SELECTED EXCERPT
I have a screw clamping the surfaces as well, but the extra insurance of adhesive is what I would like. I'm seeing online that bonding aluminum is not as simple as it sounds, as the oxide layer is weak or something. Plus, I don't know how anodizing it changes anything with the sealed layer if I were to try epoxy or something.

Anyone have experience with this? Because I've already googled myself so I'm asking for someone that's had success with strong bonding between anodized aluminum surfaces, or bare aluminum surfaces, not just someone to tell me to use super glue because you think it will work.

Thanks a lot.
 
ideally you would mask the area before anodizing, and after anodizing is done, chromate conversion coating would be applied (alodine) to the bonding area (aluminum has to be bare, no oxides, conversion coating works on clean bare aluminum) - it sounds easier than actually getting it done well

alternatively you could simply skip masking, score the anodized area to be bonded with 60-80 grit sand paper and glue it, if there will be additional screws holding the joint in compression, it should hold, at least for some time

there are special structural glues (not epoxies necessarily) for bonding bare aluminum surfaces, but might not be available in small packaging

a while ago I had to repair a Heidenhain glass scale where the glass scale had separated from the anodized aluminum housing, I could use silicone glue there (forgot the exact type, can check later), but I suspect silicone might not have the right properties for OPs application, that particular silicone bonded to the anodized surface very well, it would break before releasing from the anodized surface
 
There are some double sided tapes from companies like 3M that are used to bond aluminium to aluminium and are quite strong but require a freshly bead blasted surface less than 30 minutes old to bond to.

RAW RECORDS
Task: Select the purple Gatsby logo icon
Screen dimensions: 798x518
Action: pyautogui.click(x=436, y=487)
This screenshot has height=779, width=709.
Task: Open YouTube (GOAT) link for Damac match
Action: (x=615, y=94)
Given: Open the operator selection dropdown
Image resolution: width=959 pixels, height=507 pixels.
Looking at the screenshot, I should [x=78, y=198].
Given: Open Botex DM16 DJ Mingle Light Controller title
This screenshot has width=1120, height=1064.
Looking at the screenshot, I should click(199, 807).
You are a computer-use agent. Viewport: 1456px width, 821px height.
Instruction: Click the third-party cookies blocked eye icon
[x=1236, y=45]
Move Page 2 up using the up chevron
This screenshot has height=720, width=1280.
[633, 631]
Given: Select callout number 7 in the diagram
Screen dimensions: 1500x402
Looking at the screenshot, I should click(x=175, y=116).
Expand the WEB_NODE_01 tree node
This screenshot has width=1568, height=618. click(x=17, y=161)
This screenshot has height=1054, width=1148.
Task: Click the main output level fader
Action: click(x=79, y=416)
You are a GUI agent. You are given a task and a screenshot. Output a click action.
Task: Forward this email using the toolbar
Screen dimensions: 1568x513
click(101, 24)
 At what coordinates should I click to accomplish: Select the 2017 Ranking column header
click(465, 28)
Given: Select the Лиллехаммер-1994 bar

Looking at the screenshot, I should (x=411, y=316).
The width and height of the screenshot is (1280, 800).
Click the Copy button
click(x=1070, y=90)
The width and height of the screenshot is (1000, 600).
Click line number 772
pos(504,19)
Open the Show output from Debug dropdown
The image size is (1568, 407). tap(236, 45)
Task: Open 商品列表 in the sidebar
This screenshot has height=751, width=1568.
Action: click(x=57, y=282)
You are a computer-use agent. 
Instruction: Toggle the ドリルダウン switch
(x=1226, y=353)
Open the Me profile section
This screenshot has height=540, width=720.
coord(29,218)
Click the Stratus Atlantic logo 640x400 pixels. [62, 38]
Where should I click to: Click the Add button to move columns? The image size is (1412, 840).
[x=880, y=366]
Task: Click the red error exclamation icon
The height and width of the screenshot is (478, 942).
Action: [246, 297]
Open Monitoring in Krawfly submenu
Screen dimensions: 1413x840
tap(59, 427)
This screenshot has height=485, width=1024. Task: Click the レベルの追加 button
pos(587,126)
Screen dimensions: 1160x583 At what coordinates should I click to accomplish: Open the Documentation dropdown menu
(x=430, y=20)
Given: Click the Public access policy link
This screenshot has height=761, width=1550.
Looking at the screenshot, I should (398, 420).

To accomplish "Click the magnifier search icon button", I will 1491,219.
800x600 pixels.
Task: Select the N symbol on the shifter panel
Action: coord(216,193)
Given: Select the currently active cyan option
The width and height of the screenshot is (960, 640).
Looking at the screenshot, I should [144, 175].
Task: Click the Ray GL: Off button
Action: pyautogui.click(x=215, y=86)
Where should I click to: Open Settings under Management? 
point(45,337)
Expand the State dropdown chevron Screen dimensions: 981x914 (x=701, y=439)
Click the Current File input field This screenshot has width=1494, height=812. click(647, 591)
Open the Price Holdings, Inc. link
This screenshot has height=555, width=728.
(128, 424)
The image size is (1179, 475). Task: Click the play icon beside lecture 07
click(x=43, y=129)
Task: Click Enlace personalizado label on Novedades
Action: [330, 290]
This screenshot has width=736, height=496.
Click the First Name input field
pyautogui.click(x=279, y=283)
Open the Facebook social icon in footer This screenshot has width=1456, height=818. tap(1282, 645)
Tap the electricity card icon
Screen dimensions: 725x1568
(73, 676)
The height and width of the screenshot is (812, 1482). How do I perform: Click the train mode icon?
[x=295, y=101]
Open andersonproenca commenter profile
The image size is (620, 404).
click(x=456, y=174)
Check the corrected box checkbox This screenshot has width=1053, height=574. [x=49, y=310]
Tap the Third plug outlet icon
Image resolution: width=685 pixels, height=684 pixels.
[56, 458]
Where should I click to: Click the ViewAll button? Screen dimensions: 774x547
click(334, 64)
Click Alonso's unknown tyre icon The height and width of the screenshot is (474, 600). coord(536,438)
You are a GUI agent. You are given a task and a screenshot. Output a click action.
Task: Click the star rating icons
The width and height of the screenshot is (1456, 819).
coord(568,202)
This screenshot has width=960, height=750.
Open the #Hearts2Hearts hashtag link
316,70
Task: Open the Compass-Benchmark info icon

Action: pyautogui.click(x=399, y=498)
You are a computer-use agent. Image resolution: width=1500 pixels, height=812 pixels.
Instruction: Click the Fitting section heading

PROBLEMS AND TASKS
[1] In the thread on bonding anodized aluminum, list each way of preparing the aluminum surface that the replies suggest.
[2] Carry on the thread about bonding anodized aluminum from its last reply.
The records aren't needed for what comes next.

SET OF ANSWERS
[1]
- Masking the bonding area before anodizing
- Applying chromate conversion coating (alodine) to the bonding area after anodizing
- Scoring the anodized area with 60-80 grit sandpaper
- Bead blasting the surface less than 30 minutes before bonding with double-sided tape

[2]
 
Adhesives may work as long as moisture can never get to the area.

I was at an EAA meeting where a fellow gave a demonstration and talk about epoxy bonding of aluminum. The aircraft he was building used epoxy for much of the structure like wing assembly. He researched the subject and found boeing had a proprietary treatment process for similar attachments.

He brought some strips of aluminum that had been bonded together with just good cleaning processes. The strips were about an inch wide, 2 feet long and perhaps .025 thick. The last inch was not glued. Two volunteers were brought from the audience and each given a pair of pliers and told to pull on each of the unglued ends. Nothing happened. Then he took a spray bottle filled with water and sprayed a finely atomized cloud at strips. There was immediate failure with the strips peeling apart and the adhesive separating from the aluminum. The failure was so quick that it looked like a hoax. He had some strips that had been treated by Boeing and extreme pulling would cause the adhesive to split, the desired failure mechanism. He asked would you want to fly a plane into cloud with out treatment. I don't know how he pulled it off, but he actually got Boeing to treat his parts for a reasonable fee.

I do not know what the treatment is that Boeing uses but it prevents the rapid (almost instant) corrosion. This corrosion has almost no strength.
 
Any of thousands of "at least" vacuum-tube days tech have been soft-soldering Copper wire to Aluminium chassis for as long as aluminum has been used to MAKE equipment chassis. Aluminium to aluminium as well.

All it ever needed was a an ignorant razor blade and a spot of oil. Preferably a silicon "transformer" oil because you could keep it around for - what? 60 years already, my little bottle of it?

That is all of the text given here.